L92: Something not quite right with this sentence. Maybe "Ref [13] describes  a study in the ProtoDUNE-SP experiment [14], where the thin-slice method was first proposed and each energy bin is directly considered as a slice . . . "

L109: "On the contrary": I would find some other words for this, e.g. "In contrast . . ". Otherwise, the I expect the statement to somehow contradict or undermine the previous sentence.

L124: This sentence didn't make sense to me. Don't N_ini and N_end come directly from the track start and end while N_inc is the being derived in equation 12?

L138: It would be useful to have some outline of what follows. It seems you start with some proof of principle using true values to illustrate the procedure, and then go on to include efficiencies, resolution, and migration to increase the realism.

L161: "For E_ini . . ": this sentence (and the study that follows) seems to assume that there is one beam setting with a range of momentum, whereas most test beams will allow you to change the momentum setting. This assumption/simplification could be explicitly stated.

Footnote 8: I can imagine situations where event weights are used but it is not clear at this point why they would be introduced. Some example of why this would be useful could be included.

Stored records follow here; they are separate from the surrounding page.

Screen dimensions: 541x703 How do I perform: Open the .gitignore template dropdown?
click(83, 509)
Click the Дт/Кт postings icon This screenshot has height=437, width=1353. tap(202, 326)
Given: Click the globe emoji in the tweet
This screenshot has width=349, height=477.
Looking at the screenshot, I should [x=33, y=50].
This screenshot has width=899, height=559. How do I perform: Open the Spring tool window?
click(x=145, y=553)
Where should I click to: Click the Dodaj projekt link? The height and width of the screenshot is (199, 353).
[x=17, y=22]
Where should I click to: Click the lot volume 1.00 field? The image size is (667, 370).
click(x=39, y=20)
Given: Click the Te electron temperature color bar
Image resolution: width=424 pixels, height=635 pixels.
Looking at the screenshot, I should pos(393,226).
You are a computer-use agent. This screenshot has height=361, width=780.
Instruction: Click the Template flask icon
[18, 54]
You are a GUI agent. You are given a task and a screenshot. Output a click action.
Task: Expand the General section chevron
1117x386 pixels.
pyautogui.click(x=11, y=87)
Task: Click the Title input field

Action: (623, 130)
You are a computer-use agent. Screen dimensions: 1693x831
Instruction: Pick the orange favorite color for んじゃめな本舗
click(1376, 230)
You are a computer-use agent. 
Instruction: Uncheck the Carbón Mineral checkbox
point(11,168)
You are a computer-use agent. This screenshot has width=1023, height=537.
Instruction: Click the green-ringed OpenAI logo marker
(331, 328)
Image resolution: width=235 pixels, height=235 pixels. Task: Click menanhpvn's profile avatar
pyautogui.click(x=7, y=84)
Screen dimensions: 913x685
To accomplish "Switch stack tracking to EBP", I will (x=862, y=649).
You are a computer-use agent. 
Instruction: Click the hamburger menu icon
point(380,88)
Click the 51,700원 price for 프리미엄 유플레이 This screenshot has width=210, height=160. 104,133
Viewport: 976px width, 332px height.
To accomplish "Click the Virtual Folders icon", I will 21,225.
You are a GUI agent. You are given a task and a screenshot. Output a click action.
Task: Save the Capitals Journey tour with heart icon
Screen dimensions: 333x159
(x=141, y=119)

L181: It is not generally true that chi2/Nbins ~1 means that there is a good fit. If the number of bins is large, then even a small deviation of this ratio from 1 can indicate a bad fit. The chi2 probability, which is calculated by considering chi2 and Ndof separately, accounts for this correctly.

L186: I did not understand what is meant by a "higher dimensional space", especially since the method starts by collapsing the variables into a single dimension. "Higher dimension" suggests to me introducing additional degrees of freedom but I don't see that happening here.

L218: Same here . .  if the point is that a more realistic analysis with efficiencies, migration, etc. will introduce correlations between the measured cross sections, then I would just say that.

L228: It would be useful to explain what this "Score" is supposed to represent? An energy-dependent efficiency for accepting the event in to the sample?  

L314: I think there could be a better word than "imperfections". If I understood correctly, what is being referred to here are "assumptions" and "approximations". 

Author Response

Thank you for your comments. In the attached PDF, the first four pages are the responses to your comments. The following pages are the updated paper following suggestions from both reviewers and all revisions are highlighted. Also note all plots are updated. (Because it involves random number generation so the results may look different within statistical fluctuation, but the conclusions are the same.)

Author Response File: Author Response.pdf

Round 2

Reviewer 1 Report

The updated draft is ready for publication.